Because the entries hold pictures, reproduce only their words, exactly as written.

*** Begin section ***

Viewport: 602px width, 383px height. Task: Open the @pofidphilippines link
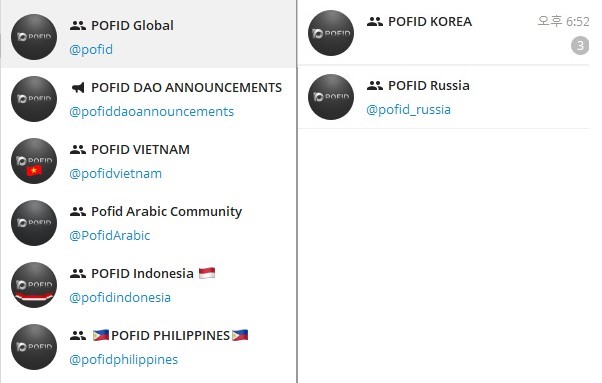click(x=124, y=360)
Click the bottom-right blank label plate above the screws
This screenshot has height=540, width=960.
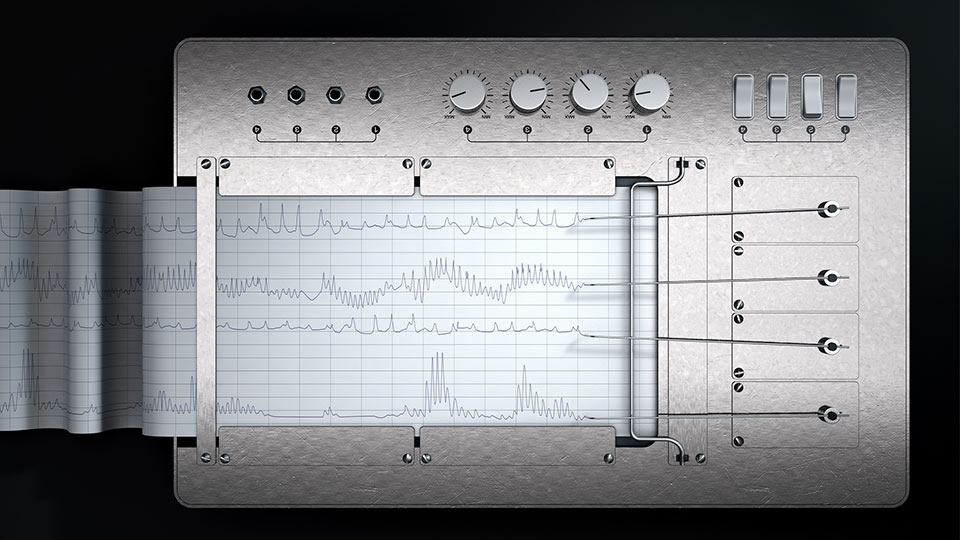515,445
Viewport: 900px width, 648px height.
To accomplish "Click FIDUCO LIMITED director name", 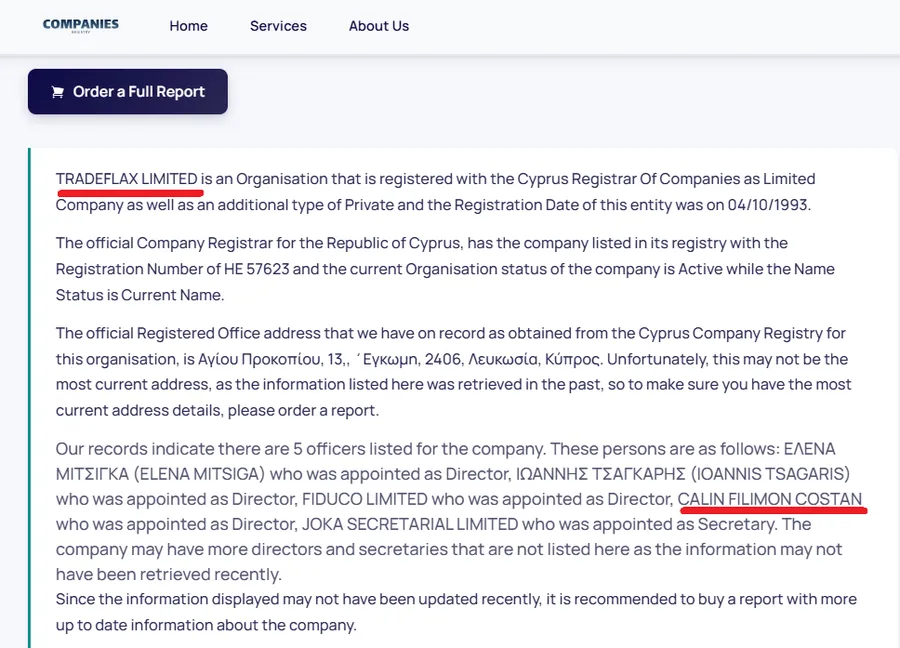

*** End section ***

## [Result of the task]
Viewport: 602px width, 383px height. Task: Open the @pofidphilippines link
click(x=124, y=360)
Click the bottom-right blank label plate above the screws
This screenshot has height=540, width=960.
515,445
Viewport: 900px width, 648px height.
To accomplish "Click FIDUCO LIMITED director name", 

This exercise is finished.